Sem a cor

Após empate, voto de Minerva da CEPPHAC decidiu pela retirada da cor tradicional da Capela Santa Cruz

Na reunião de hoje da, a maioria da Comissão Especial de Preservação do Patrimônio Histórico, Artístico e Cultural de Maringá decidiu por descartar a cor que durante décadas marcou a Capela Santa Cruz, no Maringá.

A cor não será preservada com o voto de Minerva do atual secretário de Cultura, após empate de 4 a 4 dos comissários. Divulgou-se que a Arquidiocese de Maringá teria orientado pela cor de madeira envernizada.

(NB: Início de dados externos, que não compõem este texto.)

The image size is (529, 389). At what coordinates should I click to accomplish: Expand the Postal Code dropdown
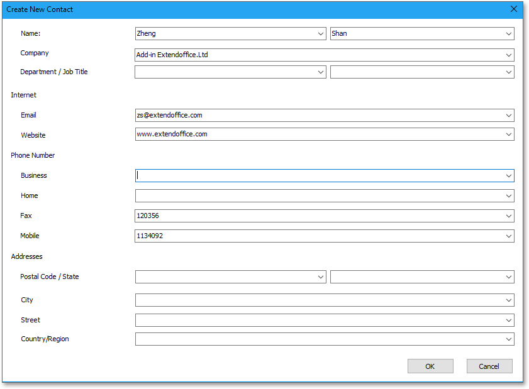tap(321, 277)
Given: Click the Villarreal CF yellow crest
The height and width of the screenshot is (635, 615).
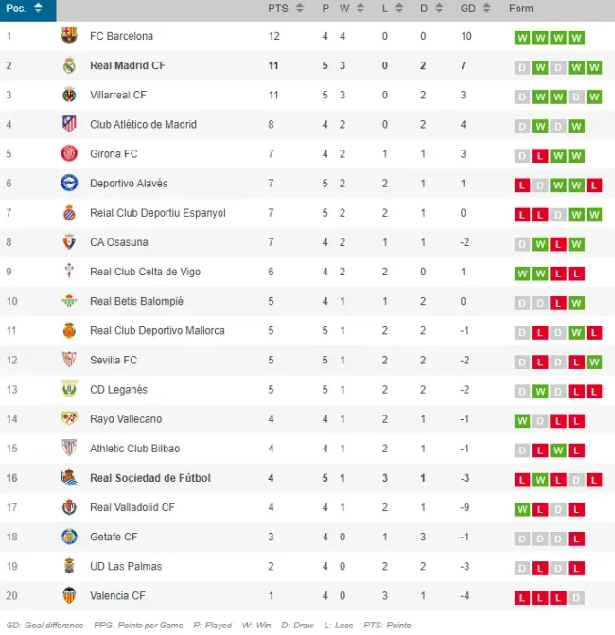Looking at the screenshot, I should click(69, 95).
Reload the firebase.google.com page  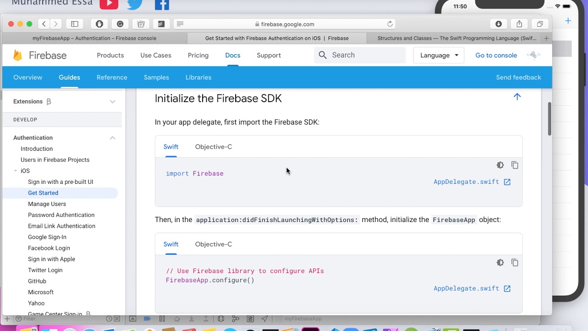point(390,24)
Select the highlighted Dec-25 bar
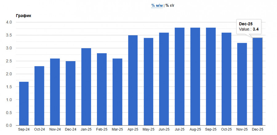This screenshot has width=277, height=135. click(257, 81)
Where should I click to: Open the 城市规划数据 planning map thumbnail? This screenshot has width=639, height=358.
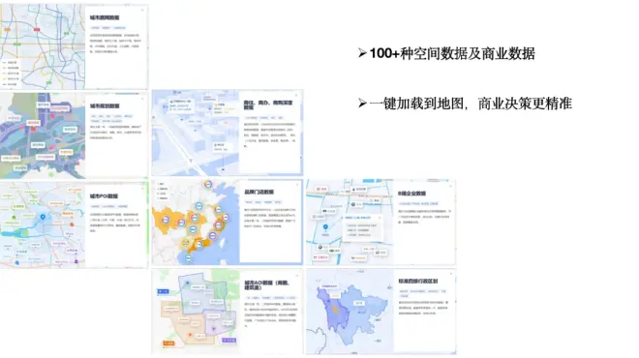(43, 135)
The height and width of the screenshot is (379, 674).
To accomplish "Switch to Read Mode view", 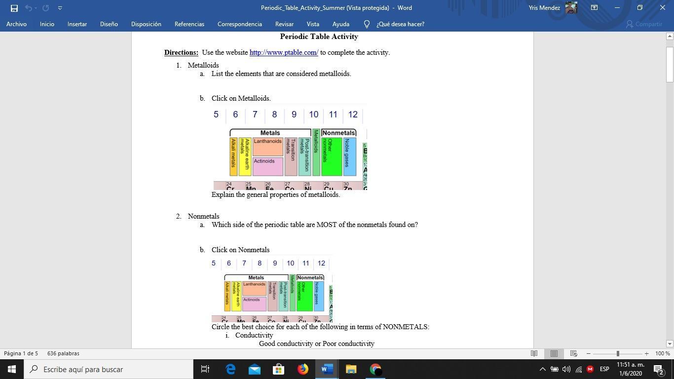I will point(534,353).
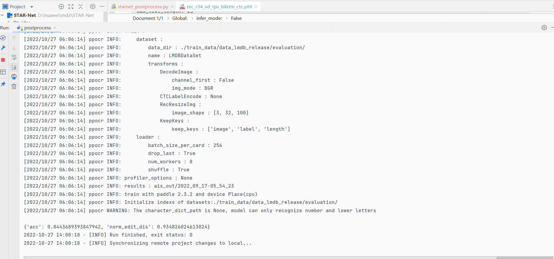The width and height of the screenshot is (554, 259).
Task: Click the restore layout icon
Action: (x=3, y=72)
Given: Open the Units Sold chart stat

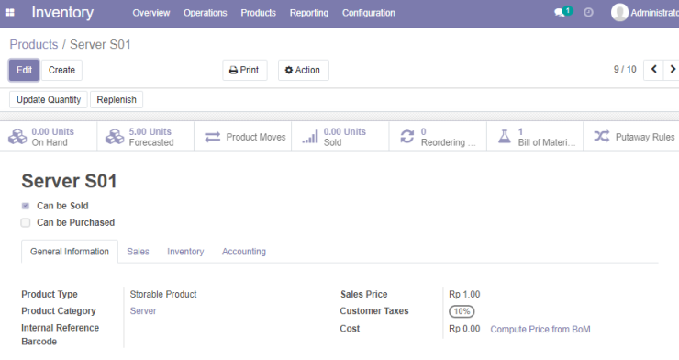Looking at the screenshot, I should [340, 137].
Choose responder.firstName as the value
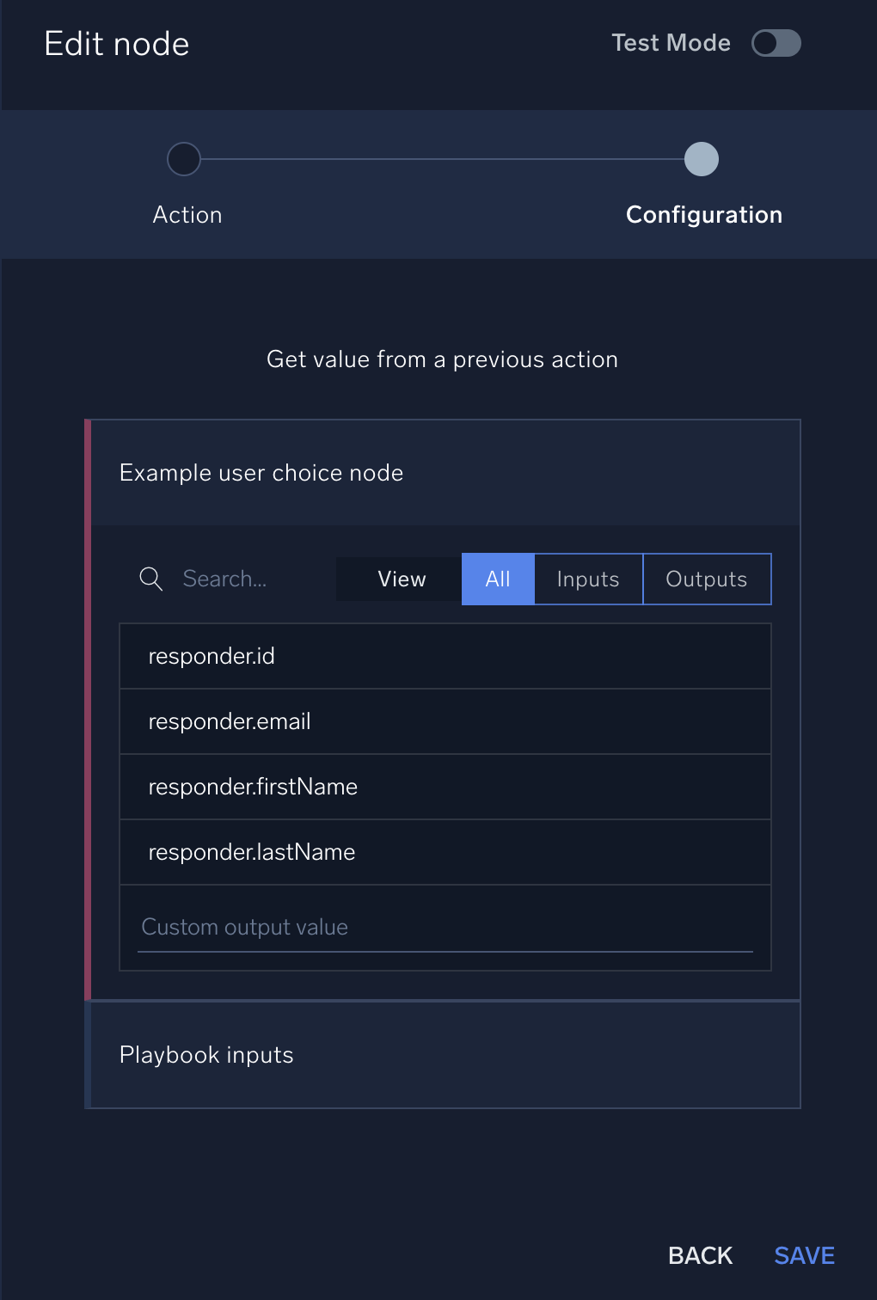This screenshot has height=1300, width=877. click(444, 787)
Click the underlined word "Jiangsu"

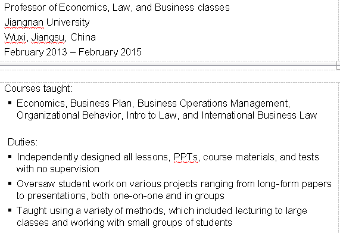click(48, 38)
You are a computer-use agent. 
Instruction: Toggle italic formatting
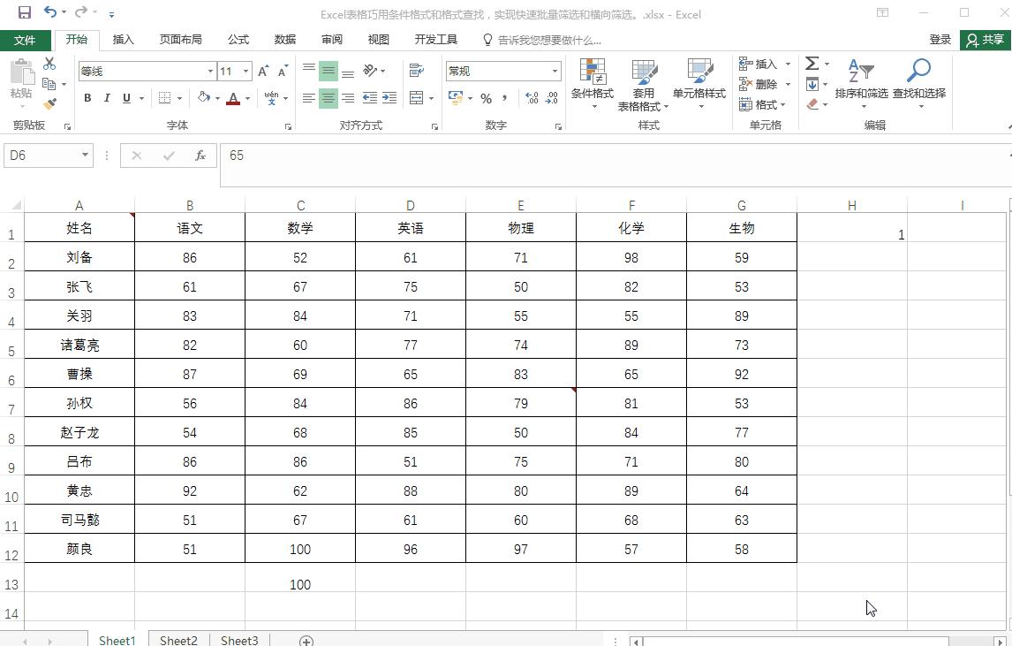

Sugeriu-se que, a exemplo da Catedral, a capela seja iluminada com luzes com tom amarelo. Tanto o secretário quanto o escritor Reginaldo Dias, que é historiador, votaram contra a manutenção do amarelo (que havia sido mantido no primeiro restauro, nos anos 1990) sob a alegação de que a Igreja pediu.

Até onde se sabe, haverá recurso contra a decisão da CEPPHAC, visto que a pigmentação faz parte do conjunto do bem tombado.

PS – Para o pesquisador JC Cecílio, a cor é ocre ou mostarda, e não amarela.